La decisione arriva dopo un lungo confronto in camera di consiglio, durato più di sedici ore. Per mesi l’inchiesta e il successivo processo hanno occupato le cronache nazionali, alimentando dibattiti, ricostruzioni e interrogativi. L’accusa aveva chiesto l’ergastolo, convinta della responsabilità di Louis Dassilva nell’uccisione della donna. La Corte, però, ha scelto una strada diversa e ha accolto la linea sostenuta dalla difesa.
La sentenza dopo una lunga notte di attesa
Nell’aula del tribunale il clima è rimasto sospeso fino agli ultimi minuti. Familiari, avvocati e giornalisti hanno seguito con attenzione ogni fase della lettura del dispositivo. Quando il presidente della Corte ha pronunciato la formula assolutoria, la tensione accumulata in mesi di processo ha lasciato spazio alle emozioni.
Louis Dassilva non è riuscito a trattenere le lacrime. Dopo aver ascoltato la decisione dei giudici, ha reagito con evidente commozione. Per lui si sono aperte immediatamente le porte della libertà. La Corte ha infatti disposto la scarcerazione senza ulteriori passaggi.
Di fronte a quella decisione, i parenti di Pierina Paganelli hanno vissuto momenti di forte amarezza. Il verdetto ha chiuso il primo grado del procedimento, ma non ha cancellato il dolore che accompagna la perdita della donna, una vicenda che ha segnato profondamente la comunità riminese.
Un delitto che ha sconvolto Rimini
La morte di Pierina Paganelli aveva colpito l’opinione pubblica fin dalle prime ore successive al ritrovamento del corpo. Gli investigatori si sono trovati davanti a un caso complesso, costruito attraverso mesi di accertamenti, analisi tecniche e testimonianze.
Con il passare del tempo, l’attenzione si è concentrata su Louis Dassilva, finito al centro dell’inchiesta e successivamente rinviato a giudizio. Durante il dibattimento l’accusa ha cercato di dimostrare la sua responsabilità, mentre la difesa ha contestato la solidità del quadro indiziario, sostenendo che gli elementi raccolti non permettessero di attribuire all’imputato il delitto oltre ogni ragionevole dubbio.
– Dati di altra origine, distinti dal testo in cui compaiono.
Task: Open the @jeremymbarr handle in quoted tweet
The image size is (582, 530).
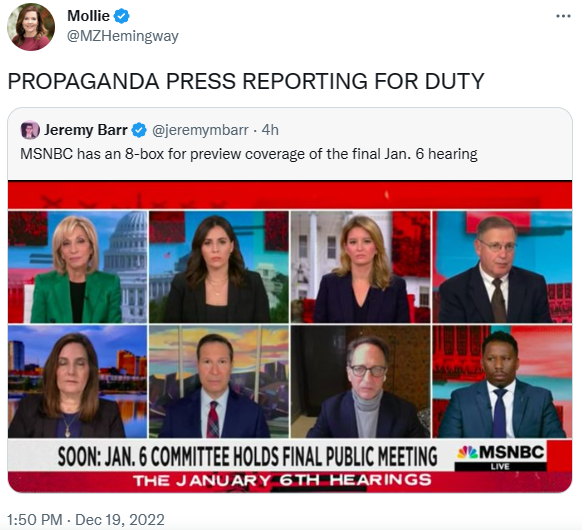Action: pyautogui.click(x=200, y=130)
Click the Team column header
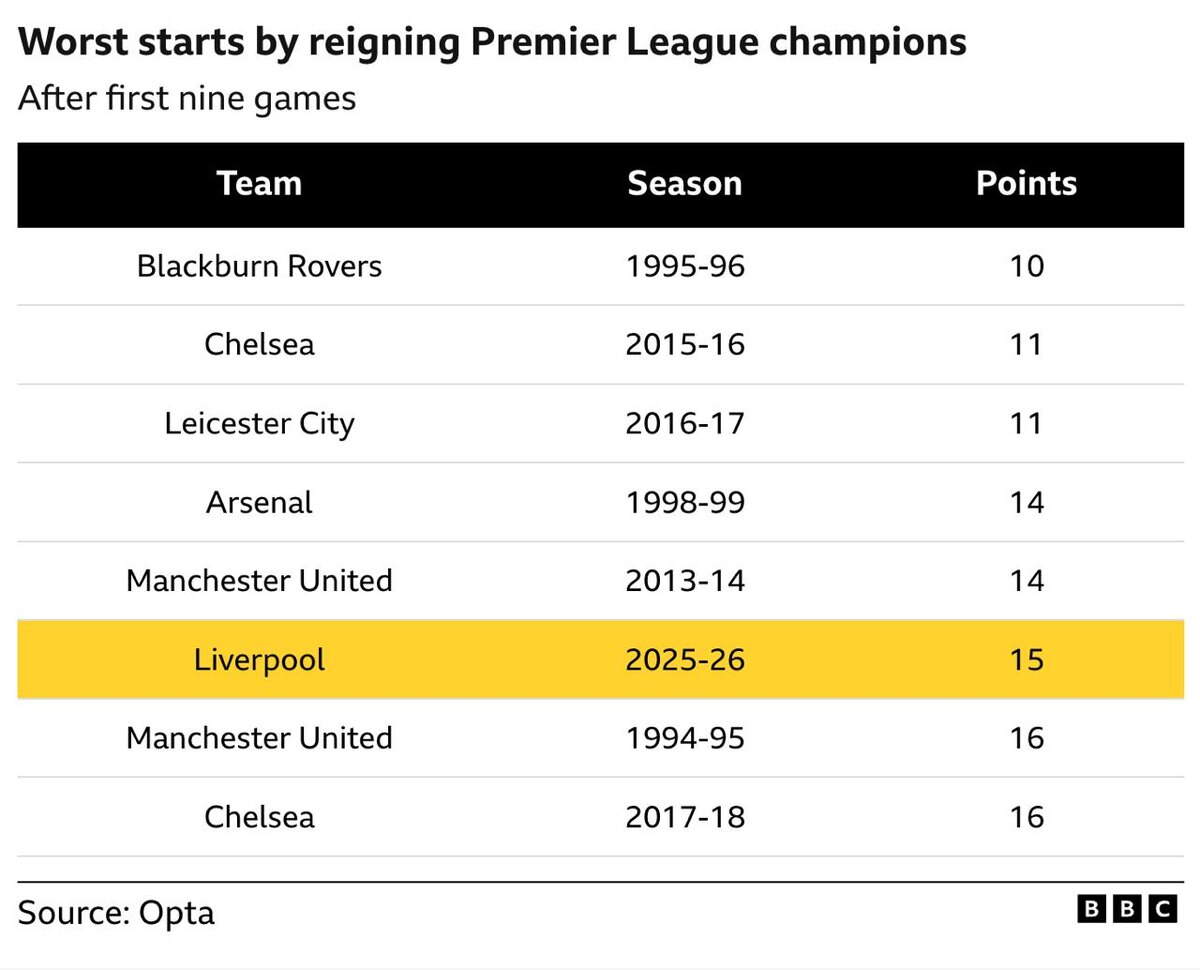 pos(259,184)
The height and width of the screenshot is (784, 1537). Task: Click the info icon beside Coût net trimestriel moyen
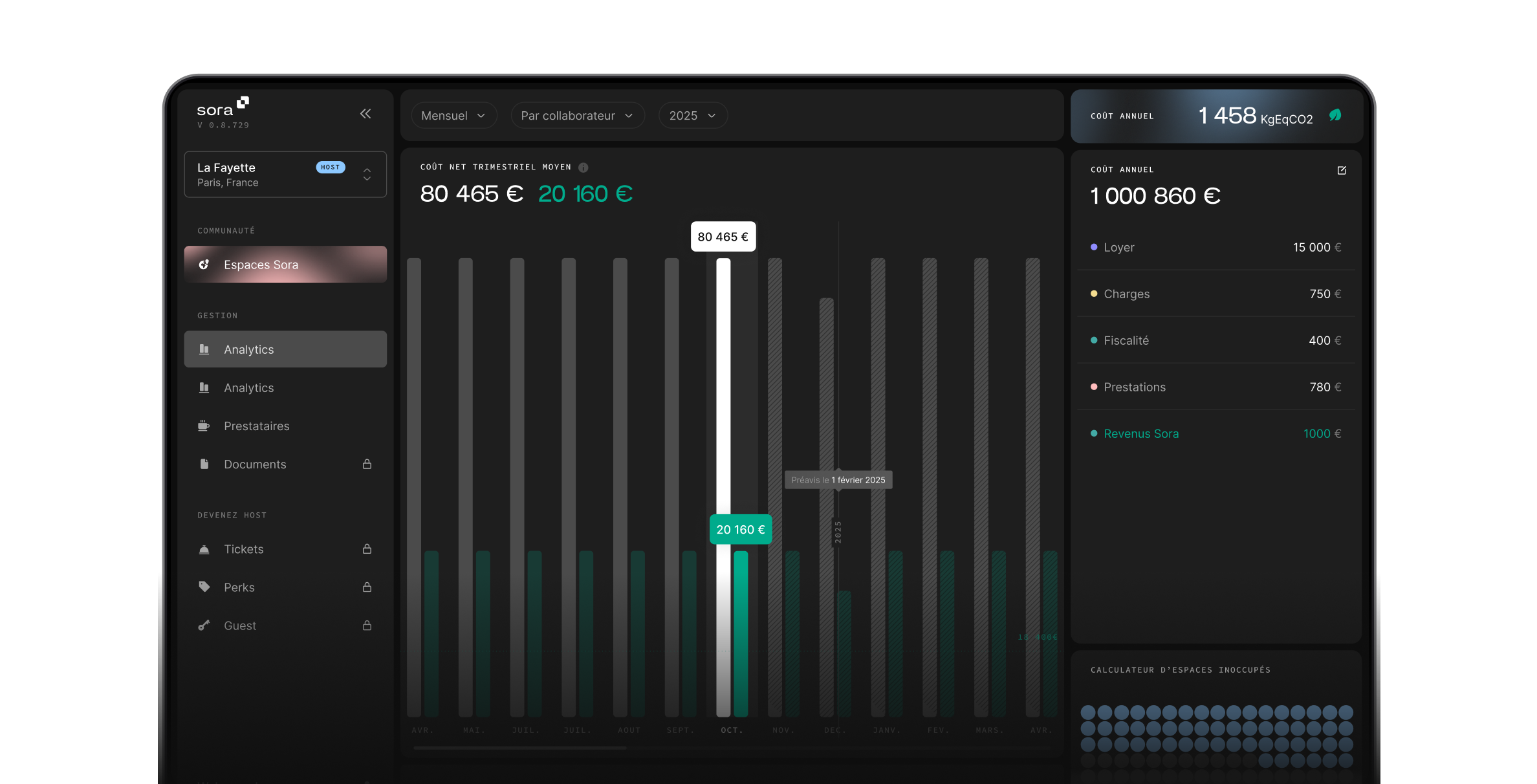[x=583, y=168]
La sentenza pronunciata dalla Corte mostra chiaramente quale delle due tesi abbia convinto i giudici.
Le motivazioni saranno decisive
Adesso l’attenzione si sposta sulle motivazioni della sentenza. Quel documento consentirà di comprendere nel dettaglio il percorso logico seguito dalla Corte e le ragioni che hanno portato all’assoluzione.
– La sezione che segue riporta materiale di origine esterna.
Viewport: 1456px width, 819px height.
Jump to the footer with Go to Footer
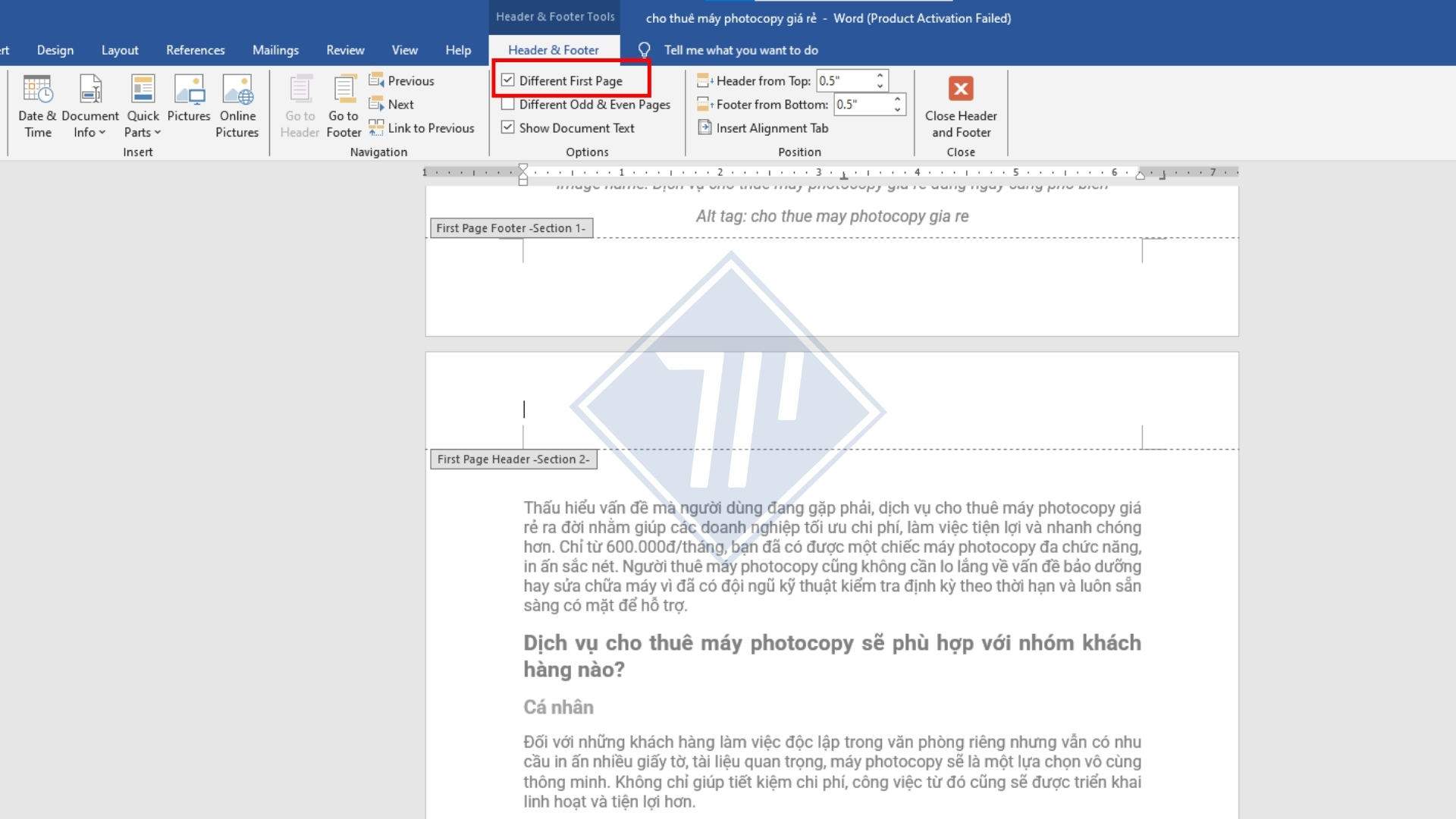tap(343, 106)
Gli osservatori attendono soprattutto di conoscere la valutazione dei giudici sugli elementi che l’accusa aveva considerato centrali. Le motivazioni potranno chiarire quali aspetti dell’impianto accusatorio non hanno superato il vaglio della Corte e quali dubbi hanno inciso sulla decisione finale.
Nel frattempo resta il dato più importante: Louis Dassilva esce dal processo di primo grado da uomo libero. L’omicidio di Pierina Paganelli, però, continua a rappresentare una ferita aperta e una vicenda che ha lasciato molti interrogativi nell’opinione pubblica. La sentenza segna un passaggio fondamentale della storia giudiziaria del caso, ma il dibattito attorno a uno dei delitti più seguiti degli ultimi anni appare destinato a proseguire ancora.